• Items from a data source:
- - - - -

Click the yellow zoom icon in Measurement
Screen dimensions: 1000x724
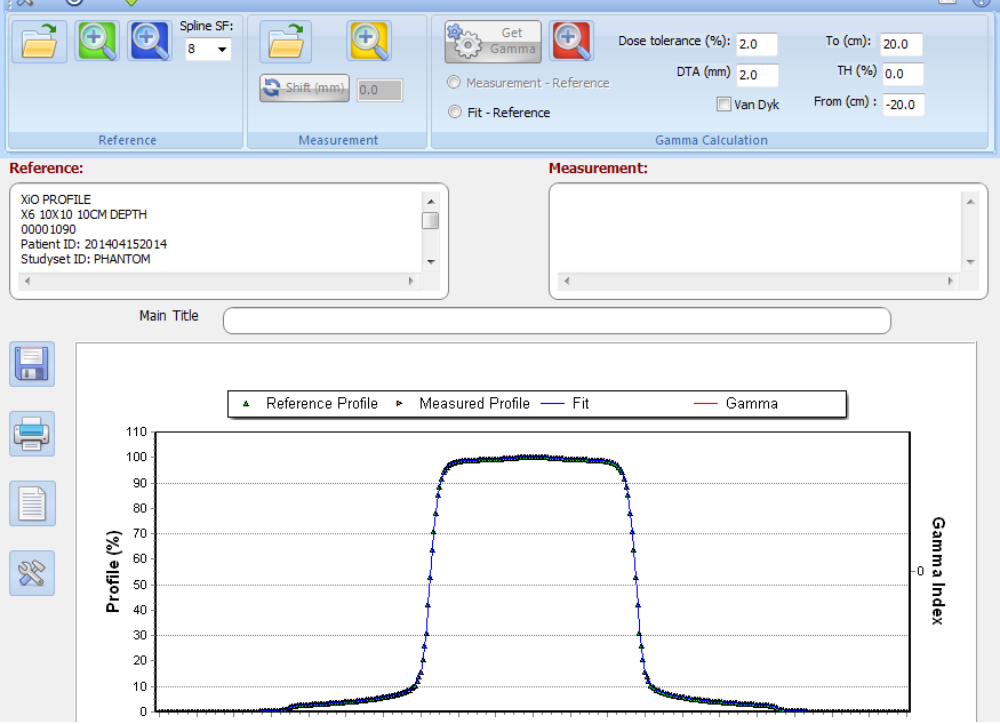point(369,41)
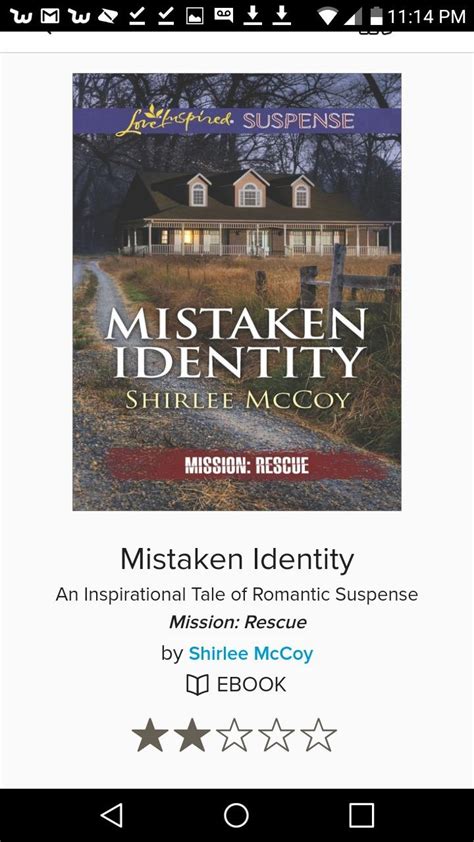Rate the book four stars

click(276, 735)
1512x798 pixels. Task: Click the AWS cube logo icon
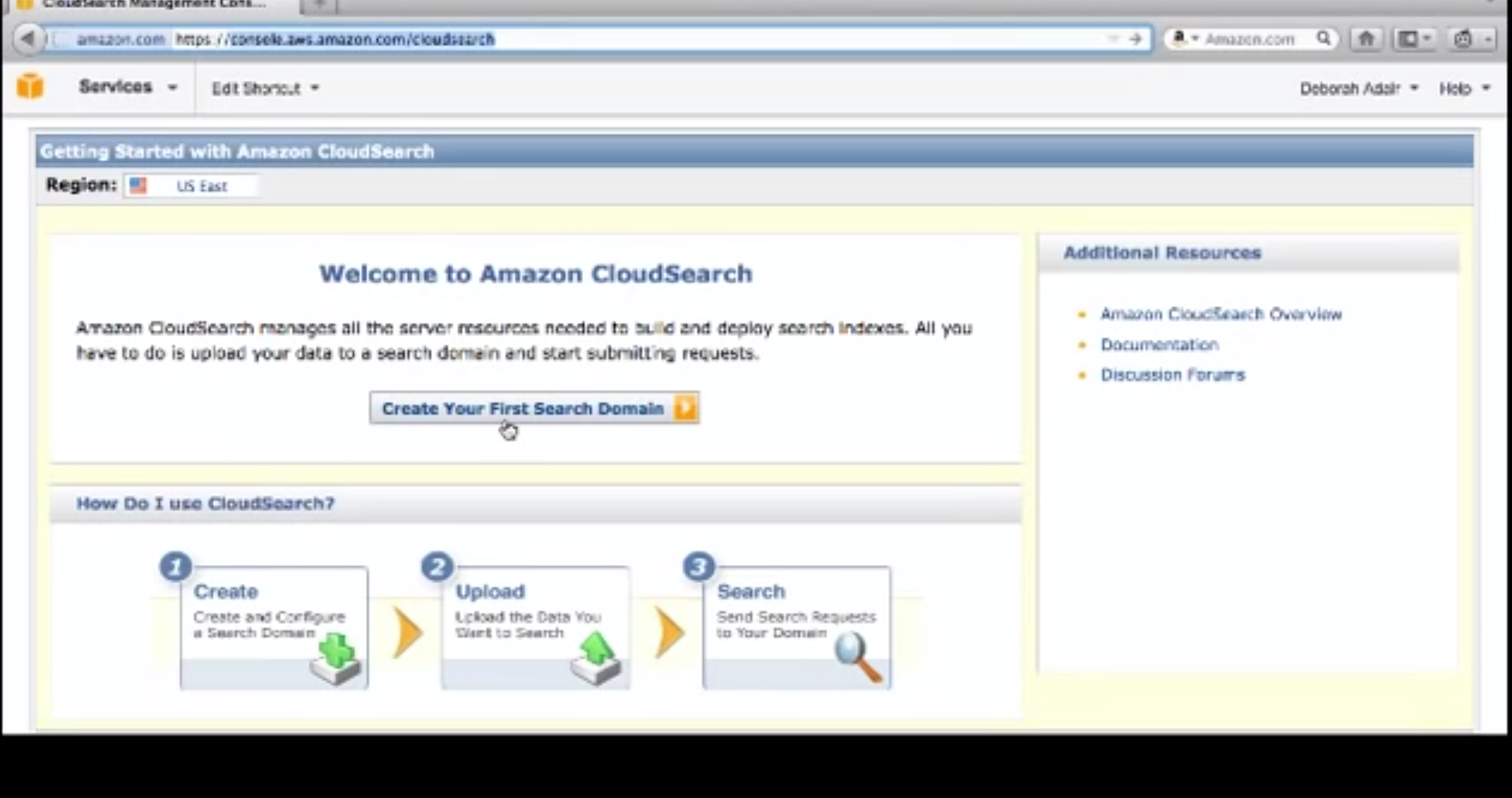pos(31,86)
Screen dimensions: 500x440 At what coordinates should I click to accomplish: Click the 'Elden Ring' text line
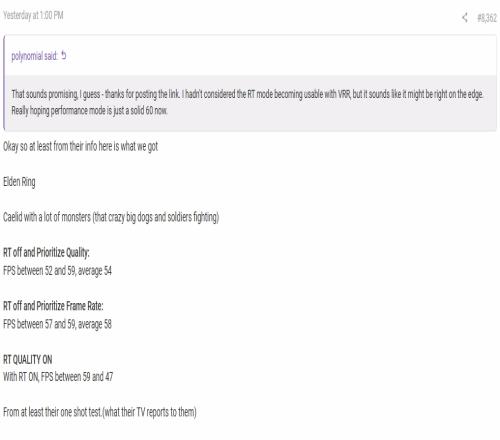coord(19,182)
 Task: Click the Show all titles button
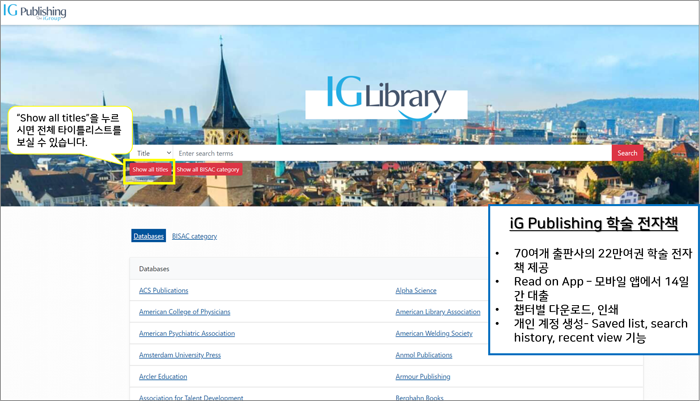click(x=150, y=170)
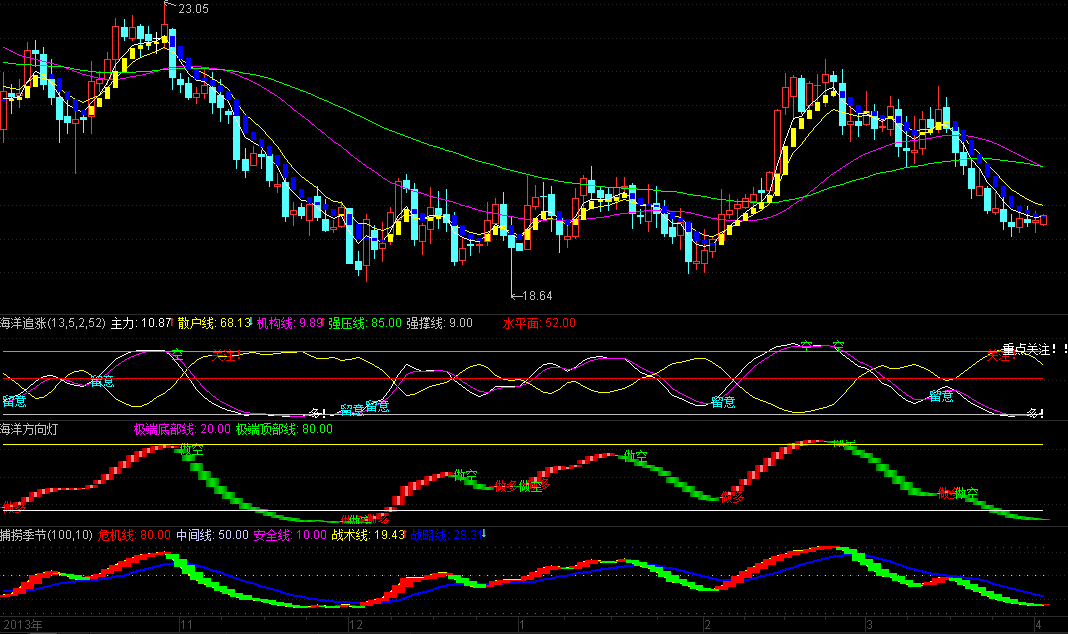The width and height of the screenshot is (1068, 634).
Task: Click the month 12 tick on time axis
Action: [354, 624]
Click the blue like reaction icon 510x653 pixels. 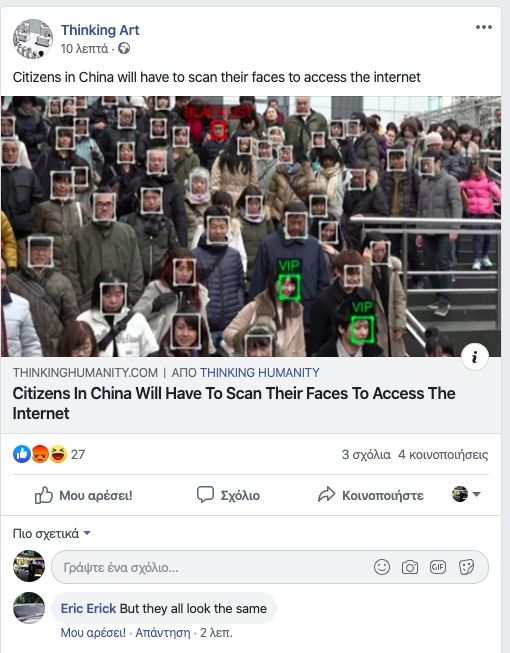pos(22,454)
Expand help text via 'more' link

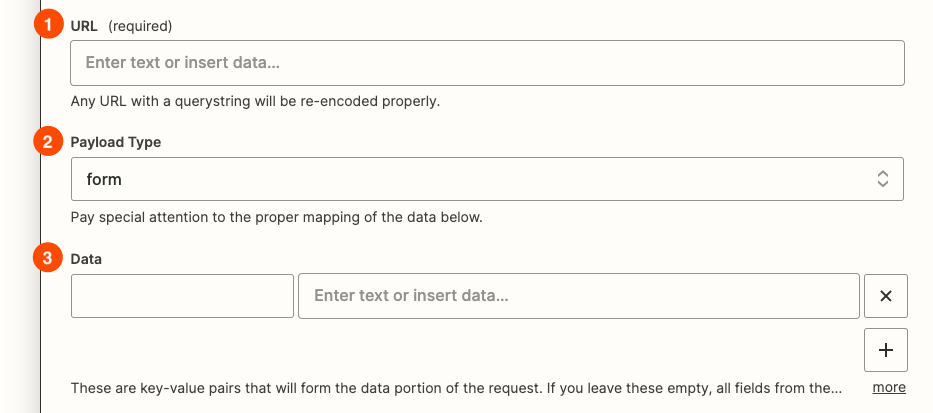(x=888, y=387)
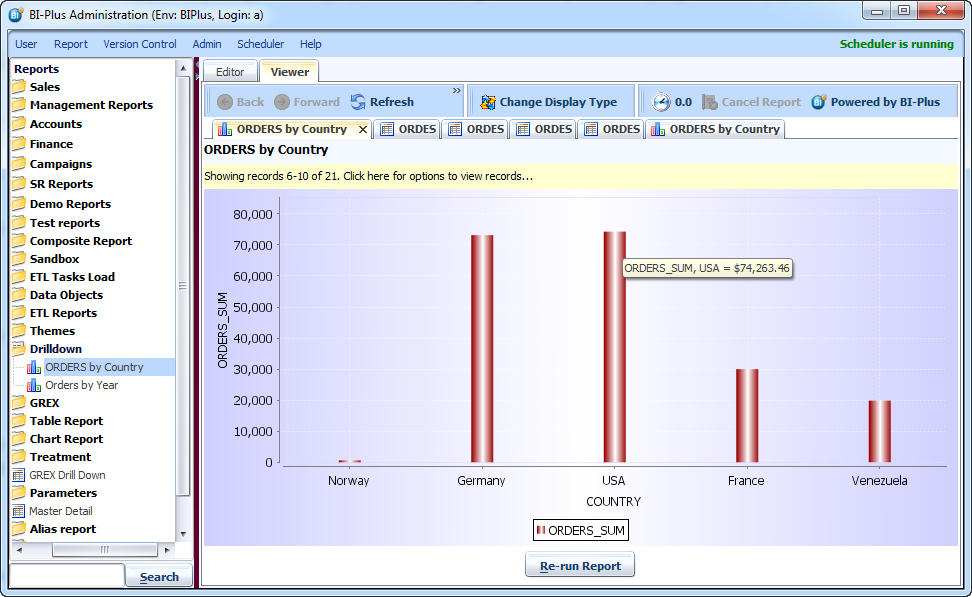The height and width of the screenshot is (597, 972).
Task: Click the ORDERS_SUM legend color swatch
Action: pyautogui.click(x=541, y=530)
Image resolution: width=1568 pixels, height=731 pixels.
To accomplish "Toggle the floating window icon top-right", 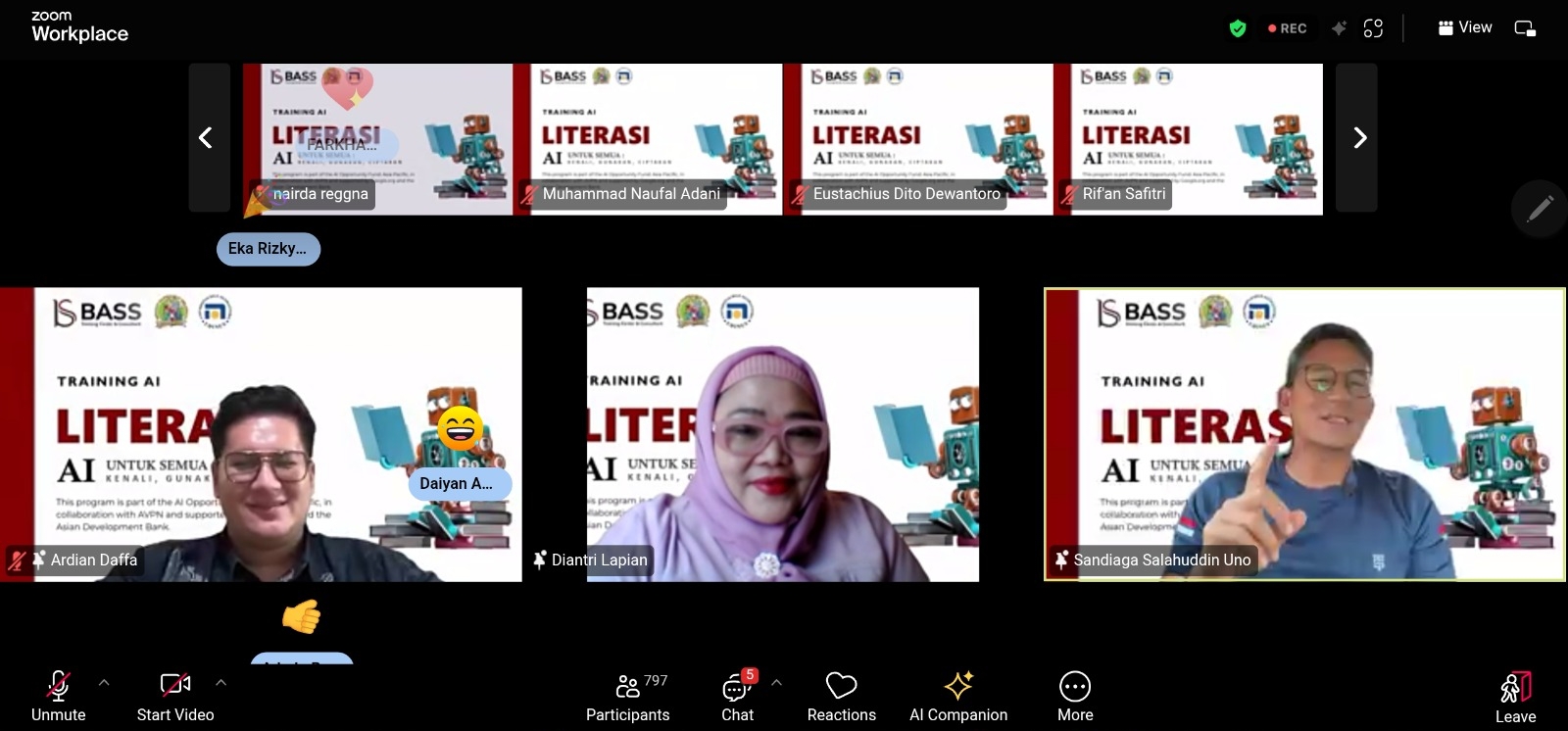I will [1525, 28].
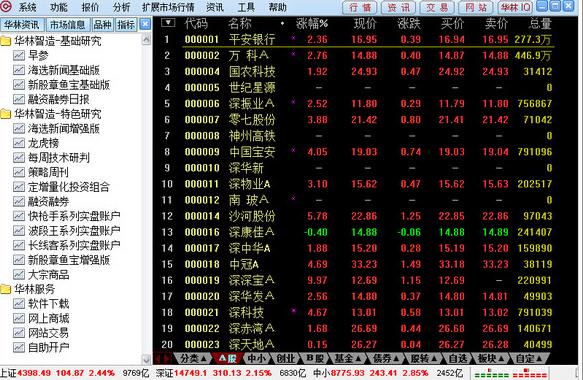This screenshot has width=583, height=380.
Task: Collapse the 华林服务 folder
Action: click(x=6, y=289)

- - - - -

• Set problem: Find every line of the material above that contains the string "dimensions" and copy each one. Case counts.

• Response:
Screen dimensions: 1000x724
Screen dimensions: 500x440 At what coordinates should I click to accomplish: Click the 'Elden Ring' text line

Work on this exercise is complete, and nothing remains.